Условие задания
Процитируйте фрагмент текста о давлении на журналистов, начиная со слов «И адвокатам с» и заканчивая словами «не альма-матер оппозиции.».

Исходный текст

Но буквально через несколько дней после этого приговора политическая реальность в стране получила новые очертания: в конституцию внесли поправки, и власть ощутила, что отныне может не ограничивать себя в отношениях со СМИ. Руки наконец развязаны. Несогласных можно наказывать любыми средствами. Тем более, что результат «подрывной» журналисткой деятельности, как кажется силовикам, налицо: рейтинги главы государства «просели». В ход пошла «тяжелая артиллерия» – теперь журналистами занялась силовая структура, которая по логике действующей системы в принципе не может сдать назад: ФСБ. Ведомство ответственно за дела, по которым предварительное следствие и даже слушания по существу можно засекретить.
И адвокатам с такими случаями работать труднее. По сути, они лишены права обнародовать какие-либо огрехи следствия. Даже откровенная фабрикация материалов не может стать достоянием гласности в силу специфики такого уголовного производства.
Делом Ивана Сафронова, задержанного 7 июля прямо возле входа в подъезд, занимаются сотрудники ФСБ. Что примечательно, внешне Сафронов – человек скорее системный. Его называют поклонником нынешнего кремлевского курса, да в и последнее место его работы –Роскосмос– отнюдь не альма-матер оппозиции.

Исходные данные
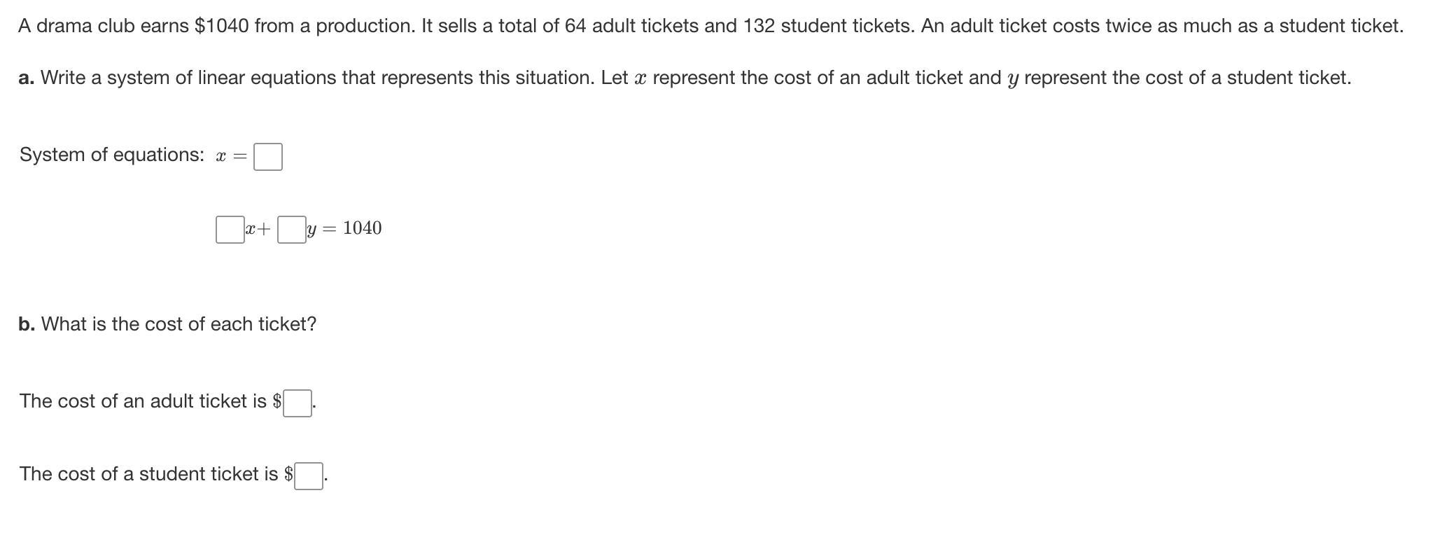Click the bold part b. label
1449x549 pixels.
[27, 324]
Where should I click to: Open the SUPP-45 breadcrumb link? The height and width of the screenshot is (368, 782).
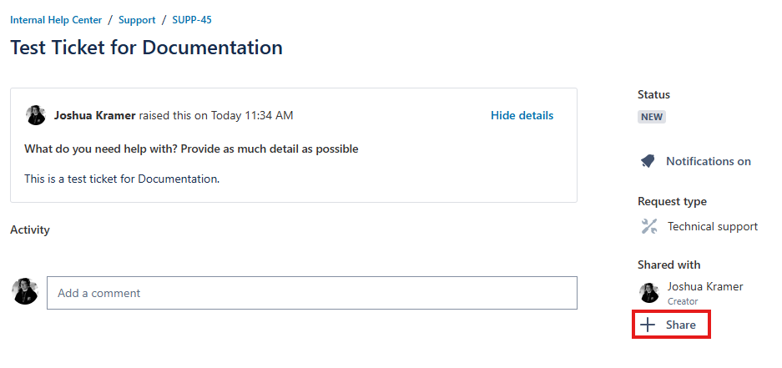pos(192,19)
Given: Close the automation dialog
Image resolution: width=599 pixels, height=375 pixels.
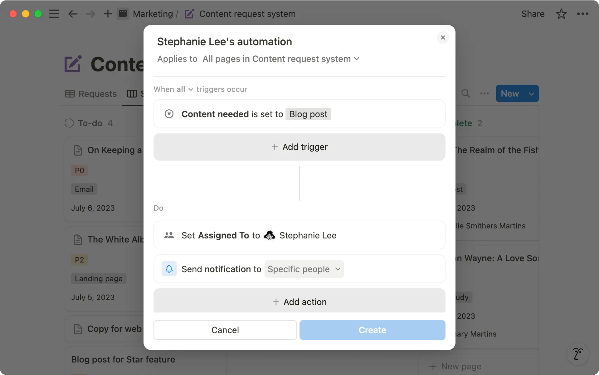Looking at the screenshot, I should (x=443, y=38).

Решение задачи
И адвокатам с такими случаями работать труднее. По сути, они лишены права обнародовать какие-либо огрехи следствия. Даже откровенная фабрикация материалов не может стать достоянием гласности в силу специфики такого уголовного производства.
Делом Ивана Сафронова, задержанного 7 июля прямо возле входа в подъезд, занимаются сотрудники ФСБ. Что примечательно, внешне Сафронов – человек скорее системный. Его называют поклонником нынешнего кремлевского курса, да в и последнее место его работы –Роскосмос– отнюдь не альма-матер оппозиции.